Supplied data>

********

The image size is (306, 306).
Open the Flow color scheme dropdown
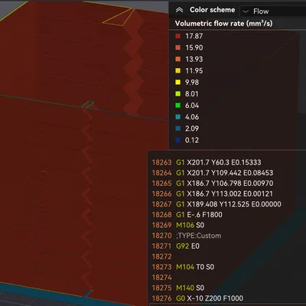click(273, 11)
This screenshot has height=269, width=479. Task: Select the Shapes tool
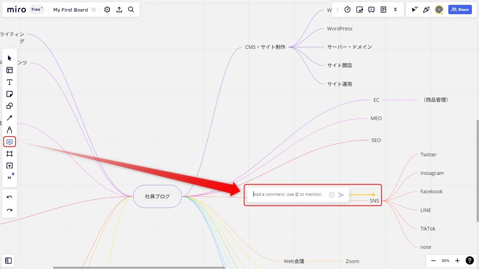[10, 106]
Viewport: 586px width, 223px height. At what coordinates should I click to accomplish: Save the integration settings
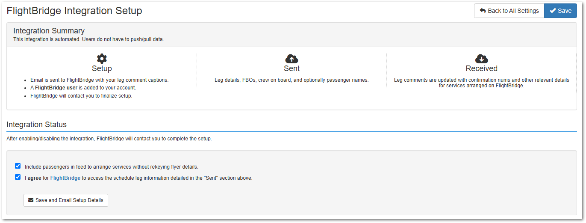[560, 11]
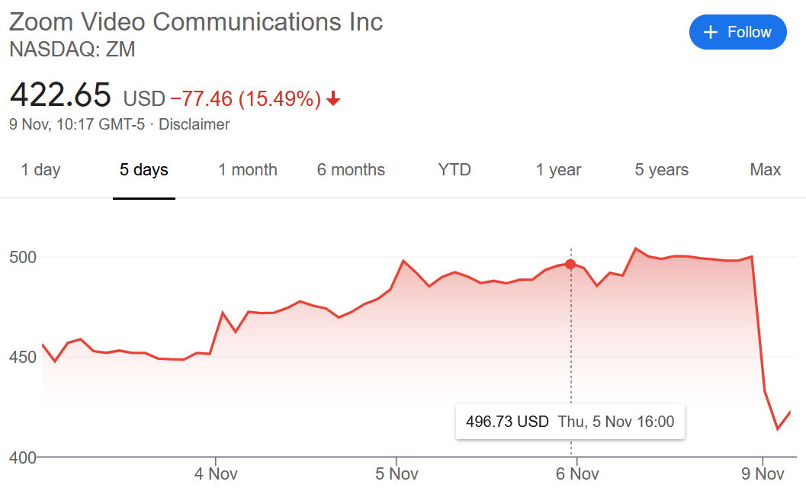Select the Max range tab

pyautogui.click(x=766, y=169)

********

Work instruction>
All the records need to be repeated exactly, with the images dropped.

Response area>
The image size is (306, 306).
Open the Flow color scheme dropdown
click(273, 11)
This screenshot has height=269, width=479. Task: Select the Shapes tool
[10, 106]
Viewport: 586px width, 223px height. At what coordinates should I click to accomplish: Save the integration settings
[560, 11]
Select the Max range tab

pyautogui.click(x=766, y=169)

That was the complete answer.